As Kano's father was a high-ranking officer in the Japanese army and was a civil engineer, he was given the responsibility of cleaning up Hiroshima city. "He was exposed to a lot of the fallout radiation. And two weeks after the bomb was dropped, he developed radiation sickness," Kano says. "But he recovered from that because a doctor gave him a treatment -- eating one raw onion a day for three weeks. That saved his life," Kano said. His father passed away in 1976 at age 62.
Kano's elder brother, Toshio, who was only 16 months old when the atomic bomb struck Hiroshima, died two months later, in October 1945, after showing signs of radiation sickness. His father was devastated at the loss of his son. Later, when Kano was born after the war, his father was so happy and thrilled to have another son, and his grandfather hoisted a paper "koi" (carp) streamer at the front of their home, signifying a boy was born to the family.
Kano's elder sister, Yorie, was 2 years old when the bomb was detonated over Hiroshima. She was also only 800 meters from the hypocenter, at her family home with her mother and younger brother Toshio. "She really feels that she's not a normal person," Kano says. "She didn't want to get married and have a child, so she never married. She was afraid that she was not a normal lady, because of the radiation."

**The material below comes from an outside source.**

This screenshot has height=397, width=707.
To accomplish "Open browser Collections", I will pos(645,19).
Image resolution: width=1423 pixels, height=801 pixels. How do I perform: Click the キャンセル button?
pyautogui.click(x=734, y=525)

"When I was growing up," Kano says, "there were well known facts that women will not marry a man or men will not marry a woman that was from Hiroshima or Nagasaki. They were afraid that they were exposed to the radiation. And they would consider them as not normal and that they would produce abnormal children. That's why my sister never married. Because she was so scared that she was not going to bring a normal child."

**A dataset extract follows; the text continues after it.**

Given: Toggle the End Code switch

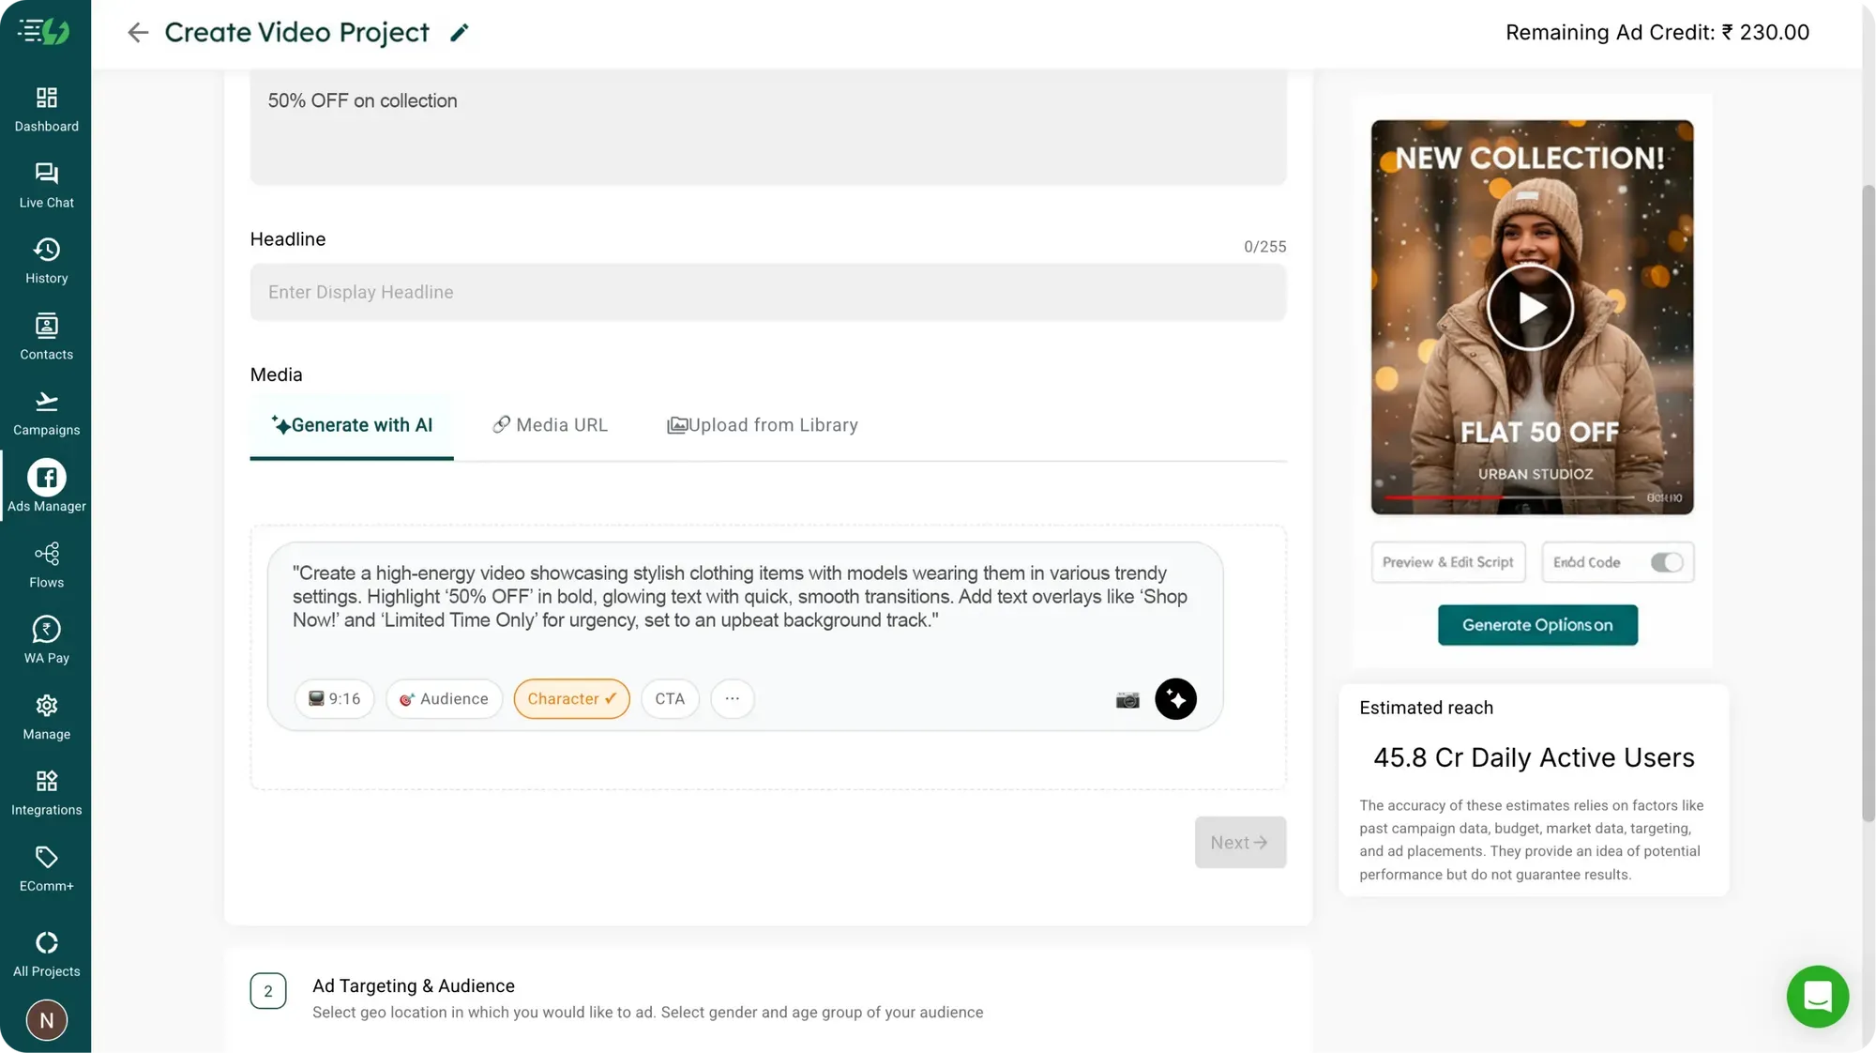Looking at the screenshot, I should coord(1666,562).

After all that he and his family have gone through, Kano has shared his earnest wishes for a world without nuclear weapons with younger generations both American and Japanese, giving lectures at places including Utah, Los Angeles and Washington, D.C., talking about what had happened to himself and his family. He and his wife also co-authored a book, titled "Passport To Hiroshima: The Unthinkable, Inspiring Journey of a Japanese-American Family Based on a True Story." It took the couple four years to complete the 374-page book.

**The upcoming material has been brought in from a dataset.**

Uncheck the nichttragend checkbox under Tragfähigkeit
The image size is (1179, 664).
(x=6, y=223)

"We must not repeat Hiroshima and Nagasaki ever again. It is unthinkable for any nation and person to use these horrible weapons against our humanity," Kano stressed.
"Today, we have over an estimated 13,000 nuclear warheads between nine nations," Kano said, adding, "Some of the warheads are thousands of times more powerful than the bomb dropped on Hiroshima, which was only 15,000 tons of TNT. It is totally insane."
"A lot of things in history are slipping away. A lot of American and Japanese kids do not know what really happened that day. If you don't know the history, you have a tendency of repeating again. So it's very important to know what really happened. That's why I teach people today what happened so that younger generations will not repeat (the mistake)," Kano said.
Kano is determined to continue helping other people recognize how terrible it was to use nuclear weapons against humanity. "I'm totally committed to spreading that to the world, to the rest of the people," he said.